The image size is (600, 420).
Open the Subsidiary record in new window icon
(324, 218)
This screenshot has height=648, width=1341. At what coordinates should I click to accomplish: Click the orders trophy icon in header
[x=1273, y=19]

*WHAT YOU HAVE TO DO:* All lines from the one containing "Open the Subsidiary record in new window icon" to the end of the records, both ends included, should be printed exactly and on their own.

*SOLUTION:*
Open the Subsidiary record in new window icon
(324, 218)
This screenshot has height=648, width=1341. At what coordinates should I click to accomplish: Click the orders trophy icon in header
[x=1273, y=19]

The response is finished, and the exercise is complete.